To detect the point cloud in *CoppeliaSim*, the following process will be followed:

1. Retrieve VisionSensor image with `sim.getVisionSensorImg`;
2. Get centroids of each blob.

---

In [38]:
# When simulation is not running, ZMQ message handling could be a bit
# slow, since the idle loop runs at 8 Hz by default.
# Setting the idle loop to run at full speed for this program
defaultIdleFps = sim.getInt32Param(sim.intparam_idle_fps)   
sim.setInt32Param(sim.intparam_idle_fps, 0)

# Simulation begins here
sim.startSimulation()

point_cloud_handle = sim.createPointCloud(1, 1, 8, 3)
markers_color = list([255,255,255]) # White

# Insert points into point cloud
points = np.concatenate(world_points.T)
point_count = sim.insertPointsIntoPointCloud(point_cloud_handle, 0, points, markers_color)

blob_centroids = None

image_pinhole = None # Image will be stored here

# Retrieve images
while (t := sim.getSimulationTime()) < 5:
    # Get grayscale image buffer
    buffer, resolution = sim.getVisionSensorImg(vision_sensor_handle, 1) # Set second argument to 1 for grayscale, 0 for RGB

    # Convert buffer into single channel image
    image_unflipped = np.frombuffer(buffer, dtype=np.uint8).reshape(resolution[1], resolution[0])

    # In CoppeliaSim images are left to right (x-axis), and bottom to top (y-axis)
    # This is consistent with the axes of vision sensors, pointing Z outwards, Y up
    image_pinhole = cv2.flip(image_unflipped, 0)

    # Wait for images to come up and check if they're not black images 
    if image_pinhole is not None and np.any(image_pinhole): 
        break # Stop on the first valid image

# Simple blob detection method
blob_centroids = detect_blobs(image_pinhole)

# Restore the original idle loop frequency:
sim.setInt32Param(sim.intparam_idle_fps, defaultIdleFps)

# Simulation ends here
sim.stopSimulation()

# Calculating the Projection Error

To compare the projected points to the detected blobs' location, point to point distance will be calculated, and the shortest distance (in pixels) will be assumed as the projection error for a match.

---

In [39]:
projection_errors = []
for blob_centroid in blob_centroids.T:
    distances = [] # Distances of the projected point to the blob centroid positions in the image

    for projected_point in projected_points.T:
        distances.append(np.linalg.norm(projected_point - blob_centroid)) # Minimum distance of the projected point to the blob centroid 

    projection_error = np.min(distances) # In pixels
    projection_errors.append(projection_error)

projection_errors = np.array(projection_errors)

# Comparing Projected Points to Detected Blobs' Centroids

Now the projected points will be plotted along with the detected blob centroids for comparison.

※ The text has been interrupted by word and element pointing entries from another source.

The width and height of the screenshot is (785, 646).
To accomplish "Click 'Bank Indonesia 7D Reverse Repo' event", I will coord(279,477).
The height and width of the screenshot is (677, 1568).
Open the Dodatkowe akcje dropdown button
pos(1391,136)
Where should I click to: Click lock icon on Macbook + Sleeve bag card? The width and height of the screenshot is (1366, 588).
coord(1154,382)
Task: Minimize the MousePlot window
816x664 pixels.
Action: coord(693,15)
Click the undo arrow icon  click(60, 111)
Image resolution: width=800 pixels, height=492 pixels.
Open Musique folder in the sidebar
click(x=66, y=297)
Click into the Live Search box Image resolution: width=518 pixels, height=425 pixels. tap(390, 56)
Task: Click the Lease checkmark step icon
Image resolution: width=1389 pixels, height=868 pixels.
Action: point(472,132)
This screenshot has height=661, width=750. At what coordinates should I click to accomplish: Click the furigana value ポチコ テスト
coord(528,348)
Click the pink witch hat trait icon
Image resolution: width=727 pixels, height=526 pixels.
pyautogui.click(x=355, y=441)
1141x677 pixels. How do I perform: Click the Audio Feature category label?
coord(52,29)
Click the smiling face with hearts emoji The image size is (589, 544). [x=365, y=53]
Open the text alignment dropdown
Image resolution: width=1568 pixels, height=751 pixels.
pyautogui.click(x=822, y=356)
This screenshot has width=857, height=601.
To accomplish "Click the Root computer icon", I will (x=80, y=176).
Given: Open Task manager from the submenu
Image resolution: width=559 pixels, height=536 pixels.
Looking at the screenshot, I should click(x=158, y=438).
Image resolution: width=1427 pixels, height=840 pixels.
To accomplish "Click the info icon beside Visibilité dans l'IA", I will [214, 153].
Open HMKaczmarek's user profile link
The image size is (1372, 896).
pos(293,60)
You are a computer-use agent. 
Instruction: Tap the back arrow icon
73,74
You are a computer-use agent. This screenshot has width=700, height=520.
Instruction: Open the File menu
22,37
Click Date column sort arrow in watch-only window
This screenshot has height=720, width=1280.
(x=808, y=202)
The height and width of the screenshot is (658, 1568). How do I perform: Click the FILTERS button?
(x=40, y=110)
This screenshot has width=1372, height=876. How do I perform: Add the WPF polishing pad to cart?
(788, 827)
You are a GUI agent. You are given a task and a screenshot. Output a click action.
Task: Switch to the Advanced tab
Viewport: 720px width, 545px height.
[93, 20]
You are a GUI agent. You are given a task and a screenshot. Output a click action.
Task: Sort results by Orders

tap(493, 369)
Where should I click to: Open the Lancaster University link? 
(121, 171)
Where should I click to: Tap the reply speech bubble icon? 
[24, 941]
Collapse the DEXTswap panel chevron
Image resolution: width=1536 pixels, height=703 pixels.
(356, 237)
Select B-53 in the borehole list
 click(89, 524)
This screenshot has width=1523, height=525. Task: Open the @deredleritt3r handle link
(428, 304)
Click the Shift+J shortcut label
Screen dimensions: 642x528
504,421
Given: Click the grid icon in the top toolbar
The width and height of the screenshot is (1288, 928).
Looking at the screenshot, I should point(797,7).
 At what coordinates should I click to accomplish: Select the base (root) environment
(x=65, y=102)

The projected points will be colored by their projection error.

---

In [40]:
# Create the image viewer
plot = Viewer2D(title='Coppelia\'s Vision Sensor', 
                resolution=resolution, 
                image=image_pinhole,
                graphical=True)

# Green to yellow to red color scale to represent undistortion error
error_corlorscale =  [[0.0, 'rgb(0,  255,0)'], # Green
                      [0.5, 'rgb(255,255,0)'], # Yellow
                      [1.0, 'rgb(255,  0,0)']] # Red

# Adding the detected blobs to the image
plot.add_points(points=blob_centroids, 
                name='Blob Centroids', 
                color='white')

# Adding the projected points to the image
plot.add_points(points=projected_points,
                name='Projected Points', 
                color=projection_errors,          # Parameter that defines color of each point
                colorscale=error_corlorscale,     # Color scale of points
                range=[0, 1.8],                   # Range of the color values
                colorbar='Projection Error (px)') # Color bar title

# Plot image
plot.figure.show(renderer='notebook_connected')

# Mean projection error
print(f'Mean Projection Error: {np.mean(projection_errors):.2f} px')

Mean Projection Error: 0.63 px